*Page extract*.
***

Last Thursday, June 8, Telkom released its expected poor results for the financial year ended March 30 2012. On the basis of its half-year results, only optimists would have been buying or holding the shares on its investment fundamentals. In particular, they could hardly have expected a final dividend to be declared relative to its huge planned capital expenditure.
When the half-year results were reported the share was trading around R29, and its historic price-earnings ratio (based on 12-months’ headline earnings per share) was 11. With a high probability that bottom-line earnings per share would be well down over the full year – a probability that has been realised – I figured that the p:e was challenging.
Surprisingly, perhaps, the share price didn’t begin to crumple until February this year, after which it did indeed begin to collapse.
At the end of May it was trading around R24. Savvy investors, I guess, had followed the adage to go away in May because at the end of the month, they came back in droves. On May 31, trading volume on in Telkom shares boomed – more than 40m shares were traded on a single day – double the previous record over the past five years.
And, following the publication of the latest results the share is now trading around R20. Savvy month-end sellers; not so savvy buyers.

***

*Given entries*.
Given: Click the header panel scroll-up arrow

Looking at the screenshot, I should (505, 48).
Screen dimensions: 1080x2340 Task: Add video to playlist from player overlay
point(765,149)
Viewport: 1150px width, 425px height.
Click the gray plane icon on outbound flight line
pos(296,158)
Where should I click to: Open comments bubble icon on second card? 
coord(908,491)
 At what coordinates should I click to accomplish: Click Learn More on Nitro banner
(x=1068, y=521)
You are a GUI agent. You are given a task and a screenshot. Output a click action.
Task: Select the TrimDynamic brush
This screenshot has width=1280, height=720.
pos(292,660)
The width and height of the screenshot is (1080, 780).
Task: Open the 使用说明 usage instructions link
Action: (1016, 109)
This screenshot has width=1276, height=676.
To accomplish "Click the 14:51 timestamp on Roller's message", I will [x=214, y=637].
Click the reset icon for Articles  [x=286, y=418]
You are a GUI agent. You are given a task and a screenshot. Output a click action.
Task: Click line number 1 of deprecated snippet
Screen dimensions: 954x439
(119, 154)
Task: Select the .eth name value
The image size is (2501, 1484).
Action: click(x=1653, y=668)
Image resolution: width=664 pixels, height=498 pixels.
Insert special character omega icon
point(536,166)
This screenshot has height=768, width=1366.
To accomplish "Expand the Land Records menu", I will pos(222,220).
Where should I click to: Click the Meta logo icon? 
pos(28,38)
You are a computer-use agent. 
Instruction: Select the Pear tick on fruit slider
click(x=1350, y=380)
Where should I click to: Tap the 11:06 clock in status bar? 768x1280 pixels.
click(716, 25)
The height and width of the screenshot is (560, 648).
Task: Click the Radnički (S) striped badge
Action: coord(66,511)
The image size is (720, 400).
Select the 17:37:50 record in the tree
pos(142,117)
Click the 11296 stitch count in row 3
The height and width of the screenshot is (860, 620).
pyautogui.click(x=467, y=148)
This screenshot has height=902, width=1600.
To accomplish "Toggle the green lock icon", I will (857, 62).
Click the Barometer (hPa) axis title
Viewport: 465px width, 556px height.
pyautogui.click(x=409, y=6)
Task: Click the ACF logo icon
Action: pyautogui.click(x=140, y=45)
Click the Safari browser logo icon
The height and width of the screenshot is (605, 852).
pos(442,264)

***

*Problems to solve*.
a - Summarize the Telkom share commentary in two sentences.
b - Repeat the part of the Telkom share commentary starting at "At the end of May" and ending at "so savvy buyers.".
c - List every share price in rands that the Telkom share commentary gives for Telkom.
The material after the Telkom share commentary is separate from it.

*Answer section*.
a - On June 8, Telkom released poor results for the financial year ended March 30 2012, and the writer had judged its price-earnings ratio of 11 challenging when the share traded around R29 at the half-year. The share price began to collapse in February and traded around R24 at the end of May, when a record of more than 40m shares changed hands on May 31, and it has fallen to around R20 since the latest results.

b -
At the end of May it was trading around R24. Savvy investors, I guess, had followed the adage to go away in May because at the end of the month, they came back in droves. On May 31, trading volume on in Telkom shares boomed – more than 40m shares were traded on a single day – double the previous record over the past five years.
And, following the publication of the latest results the share is now trading around R20. Savvy month-end sellers; not so savvy buyers.

c -
R29
R24
R20